Description of problem: When a puppet run gets stuck, we have no way of knowing what happened. It's caused by two things: 1. Puppet run output is printed into os-collect-config logs only when puppet has finished. If it doesn't finish, no output exists that we could use to guess why it didn't finish. 2. Even if we fix point 1, puppet itself only prints out steps that it finished performing by default, so a stuck step won't get printed at all anyway. This can be changed by running puppet in debug mode, so that it prints every command it's attempting to run on the system.
Martin Mágr has an initial patch for it, didn't pass upstream CI yet: https://review.openstack.org/#/c/188737/
Requested blocker because this is going to be a major usability problem when we're trying to debug deployment failures in the field.
The CI jobs are failing upstream because the CI is broken.

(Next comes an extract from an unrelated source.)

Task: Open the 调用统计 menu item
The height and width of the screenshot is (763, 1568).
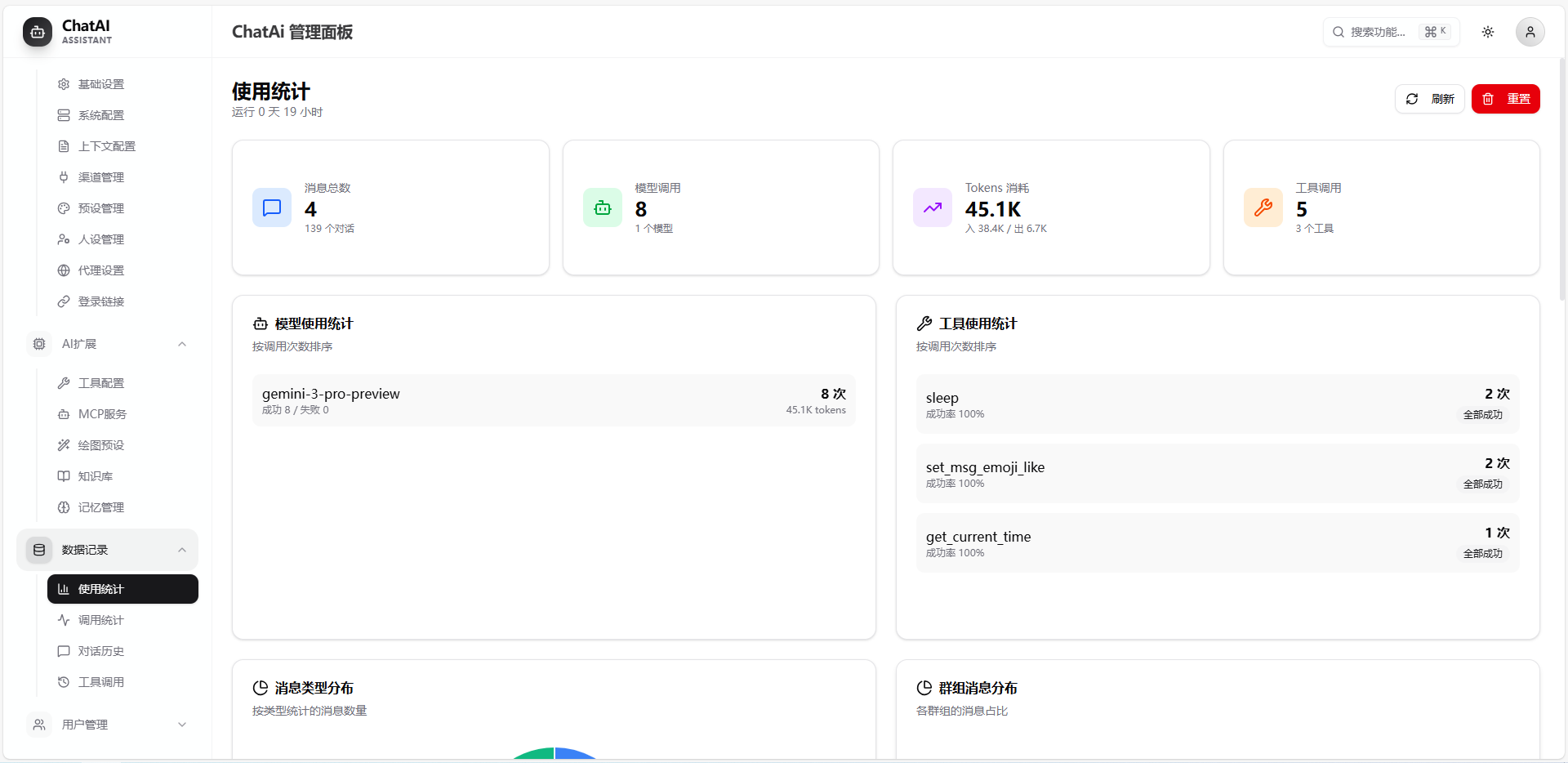Action: tap(100, 620)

Trying to fix the CI by removing py26 jobs (which have been deprecated for some time). Pending feedback from Heat / OS infra folks. https://review.openstack.org/#/c/201105/
removing infra patch from tracking. We don't need that downstream
I posted another patch which is needed to allow enabling puppet debug mode. It will only do it's job together with mmagr's patch.
@jistr -- do we get logs from puppet if it completes? Is this only an issue when puppet gets stuck or crashes or gets into a loop?
Yes we get logs from puppet when it completes, the output is in os-collect-config log. We also get logs when puppet fails on some step and skips the rest. We'd probably also get logs from a crashed puppet run, although that hasn't happened for me. This is only an issue when a puppet run gets stuck (e.g. in a retry loop inside puppet, or a shell command executed via puppet gets stuck) -- then we don't know which action it was trying to perform.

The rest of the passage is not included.